Rewrite every one of the rows below as a numbered list, leaving out the blank lines.
***** RECORDED DATA
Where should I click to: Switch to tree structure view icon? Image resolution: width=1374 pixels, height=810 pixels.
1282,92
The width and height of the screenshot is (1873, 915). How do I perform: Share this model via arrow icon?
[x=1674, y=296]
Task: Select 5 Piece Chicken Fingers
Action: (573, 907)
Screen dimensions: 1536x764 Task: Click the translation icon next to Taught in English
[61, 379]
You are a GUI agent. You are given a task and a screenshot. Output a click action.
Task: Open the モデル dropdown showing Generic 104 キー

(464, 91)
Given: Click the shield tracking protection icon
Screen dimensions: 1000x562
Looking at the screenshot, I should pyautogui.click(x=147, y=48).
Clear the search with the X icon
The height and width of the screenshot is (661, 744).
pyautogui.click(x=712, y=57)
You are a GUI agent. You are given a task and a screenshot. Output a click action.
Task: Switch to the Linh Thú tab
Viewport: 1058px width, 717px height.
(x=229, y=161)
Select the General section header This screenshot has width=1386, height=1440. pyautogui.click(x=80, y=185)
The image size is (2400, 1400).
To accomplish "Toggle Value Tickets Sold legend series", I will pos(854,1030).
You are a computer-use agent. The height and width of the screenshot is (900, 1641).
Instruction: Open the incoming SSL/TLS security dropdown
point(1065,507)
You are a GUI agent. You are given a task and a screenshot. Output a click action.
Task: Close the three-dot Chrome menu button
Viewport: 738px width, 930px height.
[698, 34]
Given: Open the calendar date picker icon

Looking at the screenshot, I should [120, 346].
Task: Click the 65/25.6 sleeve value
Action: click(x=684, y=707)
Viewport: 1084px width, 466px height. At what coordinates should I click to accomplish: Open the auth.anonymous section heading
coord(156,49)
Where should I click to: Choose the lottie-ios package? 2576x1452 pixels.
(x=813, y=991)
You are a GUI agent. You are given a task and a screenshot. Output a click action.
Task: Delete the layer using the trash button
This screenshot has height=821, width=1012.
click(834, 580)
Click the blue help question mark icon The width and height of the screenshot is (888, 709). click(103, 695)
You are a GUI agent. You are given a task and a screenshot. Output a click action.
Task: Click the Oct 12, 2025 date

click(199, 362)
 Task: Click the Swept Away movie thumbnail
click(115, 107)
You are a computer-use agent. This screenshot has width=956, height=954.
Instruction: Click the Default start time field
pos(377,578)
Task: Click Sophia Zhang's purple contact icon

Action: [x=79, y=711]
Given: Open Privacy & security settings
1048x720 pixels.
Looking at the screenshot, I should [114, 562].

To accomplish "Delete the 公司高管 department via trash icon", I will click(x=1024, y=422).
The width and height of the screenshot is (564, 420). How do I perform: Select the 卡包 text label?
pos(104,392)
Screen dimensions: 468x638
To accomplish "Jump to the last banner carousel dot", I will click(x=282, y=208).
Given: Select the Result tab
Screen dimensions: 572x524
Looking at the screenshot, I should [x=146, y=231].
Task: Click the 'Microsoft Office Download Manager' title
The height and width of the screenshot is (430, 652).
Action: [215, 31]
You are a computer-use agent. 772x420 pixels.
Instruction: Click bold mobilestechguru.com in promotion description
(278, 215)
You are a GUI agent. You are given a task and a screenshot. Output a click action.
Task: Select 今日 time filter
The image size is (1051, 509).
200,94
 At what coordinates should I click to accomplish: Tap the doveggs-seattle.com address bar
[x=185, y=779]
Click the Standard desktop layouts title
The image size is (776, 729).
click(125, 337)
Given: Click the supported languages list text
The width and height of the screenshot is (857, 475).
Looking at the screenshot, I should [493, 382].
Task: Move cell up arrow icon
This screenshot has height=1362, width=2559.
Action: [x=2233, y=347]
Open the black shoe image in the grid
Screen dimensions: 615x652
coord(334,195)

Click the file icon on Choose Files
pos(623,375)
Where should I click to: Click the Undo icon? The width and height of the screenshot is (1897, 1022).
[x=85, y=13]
**********
§ **THE RESULT**:
1. Where should I click to: Switch to tree structure view icon? Image resolution: width=1374 pixels, height=810 pixels.
2. 1282,92
3. The width and height of the screenshot is (1873, 915). How do I perform: Share this model via arrow icon?
4. [x=1674, y=296]
5. Task: Select 5 Piece Chicken Fingers
6. Action: (573, 907)
7. Screen dimensions: 1536x764 Task: Click the translation icon next to Taught in English
8. [61, 379]
9. You are a GUI agent. You are given a task and a screenshot. Output a click action.
10. Task: Open the モデル dropdown showing Generic 104 キー
11. (464, 91)
12. Given: Click the shield tracking protection icon
13. Screen dimensions: 1000x562
14. Looking at the screenshot, I should pyautogui.click(x=147, y=48).
15. Clear the search with the X icon
16. The height and width of the screenshot is (661, 744).
17. pyautogui.click(x=712, y=57)
18. You are a GUI agent. You are given a task and a screenshot. Output a click action.
19. Task: Switch to the Linh Thú tab
20. Viewport: 1058px width, 717px height.
21. (x=229, y=161)
22. Select the General section header This screenshot has width=1386, height=1440. pyautogui.click(x=80, y=185)
23. The image size is (2400, 1400).
24. To accomplish "Toggle Value Tickets Sold legend series", I will pos(854,1030).
25. You are a computer-use agent. The height and width of the screenshot is (900, 1641).
26. Instruction: Open the incoming SSL/TLS security dropdown
27. point(1065,507)
28. You are a GUI agent. You are given a task and a screenshot. Output a click action.
29. Task: Close the three-dot Chrome menu button
30. Viewport: 738px width, 930px height.
31. [698, 34]
32. Given: Open the calendar date picker icon
33. Looking at the screenshot, I should [120, 346].
34. Task: Click the 65/25.6 sleeve value
35. Action: click(x=684, y=707)
36. Viewport: 1084px width, 466px height. At what coordinates should I click to accomplish: Open the auth.anonymous section heading
37. coord(156,49)
38. Where should I click to: Choose the lottie-ios package? 2576x1452 pixels.
39. (x=813, y=991)
40. You are a GUI agent. You are given a task and a screenshot. Output a click action.
41. Task: Delete the layer using the trash button
42. This screenshot has height=821, width=1012.
43. click(834, 580)
44. Click the blue help question mark icon The width and height of the screenshot is (888, 709). click(103, 695)
45. You are a GUI agent. You are given a task and a screenshot. Output a click action.
46. Task: Click the Oct 12, 2025 date
47. click(199, 362)
48.  Task: Click the Swept Away movie thumbnail
49. click(115, 107)
50. You are a computer-use agent. This screenshot has width=956, height=954.
51. Instruction: Click the Default start time field
52. pos(377,578)
53. Task: Click Sophia Zhang's purple contact icon
54. Action: [x=79, y=711]
55. Given: Open Privacy & security settings
56. 1048x720 pixels.
57. Looking at the screenshot, I should [114, 562].
58. To accomplish "Delete the 公司高管 department via trash icon", I will click(x=1024, y=422).
59. The width and height of the screenshot is (564, 420). How do I perform: Select the 卡包 text label?
60. pos(104,392)
61. Screen dimensions: 468x638
62. To accomplish "Jump to the last banner carousel dot", I will click(x=282, y=208).
63. Given: Select the Result tab
64. Screen dimensions: 572x524
65. Looking at the screenshot, I should [x=146, y=231].
66. Task: Click the 'Microsoft Office Download Manager' title
67. The height and width of the screenshot is (430, 652).
68. Action: [215, 31]
69. You are a computer-use agent. 772x420 pixels.
70. Instruction: Click bold mobilestechguru.com in promotion description
71. (278, 215)
72. You are a GUI agent. You are given a task and a screenshot. Output a click action.
73. Task: Select 今日 time filter
74. The image size is (1051, 509).
75. 200,94
76.  At what coordinates should I click to accomplish: Tap the doveggs-seattle.com address bar
77. [x=185, y=779]
78. Click the Standard desktop layouts title
79. The image size is (776, 729).
80. click(125, 337)
81. Given: Click the supported languages list text
82. The width and height of the screenshot is (857, 475).
83. Looking at the screenshot, I should [493, 382].
84. Task: Move cell up arrow icon
85. This screenshot has height=1362, width=2559.
86. Action: [x=2233, y=347]
87. Open the black shoe image in the grid
88. Screen dimensions: 615x652
89. coord(334,195)
90. Click the file icon on Choose Files
91. pos(623,375)
92. Where should I click to: Click the Undo icon? The width and height of the screenshot is (1897, 1022).
93. [x=85, y=13]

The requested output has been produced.